In another work titled “Perseus and Medusa,” also discussed by Takashi Aso, Nguyen-duy reenacts Laurent Marqueste’s sculpture “Perseus and the Gorgon” (1890). Posing as the Greek Hero Perseus, the artist assumes a western hypermasculinity in contrast to the feminine passivity often assigned to Asian men in the United States.

“AsSimulation” is the artist’s demonstration of the possibility of deconstructing and, then, reconstructing “alternative histories” for Vietnamese-Americans from their own point of view.

Pipo Nguyen-duy was born in Vietnam within thirty kilometers of the demilitarized zone of the 18th Parallel, and describes hearing gunfire every day of his early life. He later immigrated to the United States as a political refugee.
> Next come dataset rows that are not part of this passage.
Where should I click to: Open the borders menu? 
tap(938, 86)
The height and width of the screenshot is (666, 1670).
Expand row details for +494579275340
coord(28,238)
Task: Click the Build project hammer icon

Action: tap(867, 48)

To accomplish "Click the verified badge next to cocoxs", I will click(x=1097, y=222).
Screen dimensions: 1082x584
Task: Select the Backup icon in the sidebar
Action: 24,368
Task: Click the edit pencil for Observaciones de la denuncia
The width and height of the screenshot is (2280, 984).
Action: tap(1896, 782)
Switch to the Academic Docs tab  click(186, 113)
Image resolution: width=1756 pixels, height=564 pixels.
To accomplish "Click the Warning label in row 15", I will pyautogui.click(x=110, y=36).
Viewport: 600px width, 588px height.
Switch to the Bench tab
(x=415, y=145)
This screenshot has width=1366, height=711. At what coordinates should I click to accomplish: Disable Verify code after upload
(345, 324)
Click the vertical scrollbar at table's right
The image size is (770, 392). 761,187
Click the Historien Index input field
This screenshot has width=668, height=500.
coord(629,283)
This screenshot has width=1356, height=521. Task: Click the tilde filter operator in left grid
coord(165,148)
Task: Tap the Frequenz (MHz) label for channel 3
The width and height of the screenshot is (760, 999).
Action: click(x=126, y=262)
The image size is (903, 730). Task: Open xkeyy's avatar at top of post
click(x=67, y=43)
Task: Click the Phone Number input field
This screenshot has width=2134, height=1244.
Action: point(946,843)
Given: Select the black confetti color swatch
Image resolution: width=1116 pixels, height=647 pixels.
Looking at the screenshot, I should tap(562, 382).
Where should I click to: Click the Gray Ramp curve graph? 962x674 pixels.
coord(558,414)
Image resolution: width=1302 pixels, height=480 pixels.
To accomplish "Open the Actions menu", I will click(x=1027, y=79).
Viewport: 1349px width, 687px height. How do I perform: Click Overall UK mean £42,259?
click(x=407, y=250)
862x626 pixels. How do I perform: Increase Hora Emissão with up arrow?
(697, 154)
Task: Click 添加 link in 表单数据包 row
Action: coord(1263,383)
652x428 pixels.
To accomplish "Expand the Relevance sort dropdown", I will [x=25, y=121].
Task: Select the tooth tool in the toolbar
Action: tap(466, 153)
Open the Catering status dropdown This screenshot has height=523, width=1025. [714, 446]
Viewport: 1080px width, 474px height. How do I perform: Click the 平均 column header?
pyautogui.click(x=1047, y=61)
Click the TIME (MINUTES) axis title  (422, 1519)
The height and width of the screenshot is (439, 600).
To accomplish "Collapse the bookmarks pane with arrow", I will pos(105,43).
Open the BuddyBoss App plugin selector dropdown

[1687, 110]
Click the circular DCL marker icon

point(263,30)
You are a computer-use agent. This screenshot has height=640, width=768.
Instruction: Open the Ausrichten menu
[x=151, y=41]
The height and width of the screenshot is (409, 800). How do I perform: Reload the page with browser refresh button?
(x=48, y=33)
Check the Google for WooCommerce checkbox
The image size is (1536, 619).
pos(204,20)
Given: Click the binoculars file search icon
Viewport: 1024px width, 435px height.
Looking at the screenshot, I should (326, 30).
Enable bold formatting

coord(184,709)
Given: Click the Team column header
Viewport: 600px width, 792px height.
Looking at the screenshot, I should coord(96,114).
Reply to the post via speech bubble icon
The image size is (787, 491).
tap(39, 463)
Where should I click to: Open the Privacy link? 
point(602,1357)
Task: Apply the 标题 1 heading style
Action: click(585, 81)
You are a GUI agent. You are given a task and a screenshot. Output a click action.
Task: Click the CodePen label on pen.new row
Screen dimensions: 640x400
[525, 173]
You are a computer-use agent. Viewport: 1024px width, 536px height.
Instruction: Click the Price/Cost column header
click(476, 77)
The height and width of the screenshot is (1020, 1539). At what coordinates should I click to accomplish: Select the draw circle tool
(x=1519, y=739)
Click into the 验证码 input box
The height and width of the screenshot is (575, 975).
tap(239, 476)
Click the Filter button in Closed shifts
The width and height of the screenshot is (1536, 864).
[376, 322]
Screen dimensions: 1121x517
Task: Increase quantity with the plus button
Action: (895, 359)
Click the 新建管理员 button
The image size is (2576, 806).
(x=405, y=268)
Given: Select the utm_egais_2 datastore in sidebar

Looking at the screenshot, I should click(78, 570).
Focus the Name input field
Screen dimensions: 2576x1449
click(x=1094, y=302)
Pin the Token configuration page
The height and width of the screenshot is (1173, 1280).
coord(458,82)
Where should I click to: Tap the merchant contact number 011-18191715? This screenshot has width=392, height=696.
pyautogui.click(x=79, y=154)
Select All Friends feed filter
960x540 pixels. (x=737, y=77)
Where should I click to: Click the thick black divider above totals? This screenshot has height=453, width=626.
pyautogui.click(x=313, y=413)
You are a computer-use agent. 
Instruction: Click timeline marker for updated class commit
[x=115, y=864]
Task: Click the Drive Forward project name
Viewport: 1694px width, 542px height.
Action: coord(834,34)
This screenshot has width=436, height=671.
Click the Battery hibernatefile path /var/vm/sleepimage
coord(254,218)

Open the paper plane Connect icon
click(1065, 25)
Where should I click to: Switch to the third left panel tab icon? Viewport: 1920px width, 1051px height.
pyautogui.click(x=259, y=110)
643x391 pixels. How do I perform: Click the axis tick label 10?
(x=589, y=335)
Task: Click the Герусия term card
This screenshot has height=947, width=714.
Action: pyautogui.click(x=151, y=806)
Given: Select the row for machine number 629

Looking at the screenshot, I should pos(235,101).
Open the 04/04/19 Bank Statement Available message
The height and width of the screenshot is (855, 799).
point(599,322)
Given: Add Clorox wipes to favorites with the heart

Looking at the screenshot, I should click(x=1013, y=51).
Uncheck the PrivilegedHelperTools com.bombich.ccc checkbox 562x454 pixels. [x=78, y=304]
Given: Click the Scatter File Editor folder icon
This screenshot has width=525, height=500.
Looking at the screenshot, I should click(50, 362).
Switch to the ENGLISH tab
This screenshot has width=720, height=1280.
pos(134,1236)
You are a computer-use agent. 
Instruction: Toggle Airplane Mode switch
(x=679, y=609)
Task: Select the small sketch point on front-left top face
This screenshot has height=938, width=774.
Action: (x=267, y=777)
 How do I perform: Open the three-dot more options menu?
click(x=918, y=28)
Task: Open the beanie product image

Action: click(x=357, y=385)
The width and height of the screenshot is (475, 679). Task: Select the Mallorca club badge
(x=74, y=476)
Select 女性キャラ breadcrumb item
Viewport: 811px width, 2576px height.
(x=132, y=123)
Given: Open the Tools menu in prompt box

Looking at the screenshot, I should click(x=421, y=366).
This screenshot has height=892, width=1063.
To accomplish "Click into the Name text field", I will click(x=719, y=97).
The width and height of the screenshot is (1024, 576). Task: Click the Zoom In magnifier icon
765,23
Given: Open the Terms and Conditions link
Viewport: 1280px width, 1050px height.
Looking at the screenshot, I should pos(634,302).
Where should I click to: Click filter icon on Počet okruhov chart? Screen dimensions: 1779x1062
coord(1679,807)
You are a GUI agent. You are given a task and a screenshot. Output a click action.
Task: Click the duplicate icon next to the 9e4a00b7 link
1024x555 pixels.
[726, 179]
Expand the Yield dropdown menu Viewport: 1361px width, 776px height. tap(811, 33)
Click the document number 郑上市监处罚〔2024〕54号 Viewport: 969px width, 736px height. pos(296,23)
Nguyen-duy has taken on many things in life in pursuit of his diverse interests. As a teenager in Vietnam, he competed as a national athlete in table tennis. He also spent some time living as a Buddhist monk in Northern India. Eventually Nguyen-duy earned a Bachelor of Arts degree in economics at Carleton College. He then moved to New York City, where he worked as a bartender and later as a nightclub manager, before completing two graduate degrees at the University of New Mexico at Albuquerque.

Nguyen-duy has received many awards and grants including a prestigious Guggenheim Fellowship in Photography; a National Endowment for the the Arts; an En Foco Grant; a Professional Development Grant from the College Arts Association; a National Graduate Fellowship from the American Photography Institute; a Fellowship from the Oregon Arts Commission; a B. Wade and Jane B. White Fellowship in the Humanities at Oberlin College; and three Individual Artist Fellowships from the Ohio Arts Council. He participated as an artist-in-residence at Monet’s garden through The Lila Wallace-Reader’s Digest Artists at Giverny Fellowship; as an artist-in-residence at the Headlands Center for the Arts in Sausalito, California; and participated in Light Work’s Artist-in-Residence program.

Nguyen-duy has lectured widely and his work is part of many public collections in the United States, Europe, and Asia. He served as a Professor of Studio Art and Photography at Oberlin College in Oberlin, Ohio, for over two decades.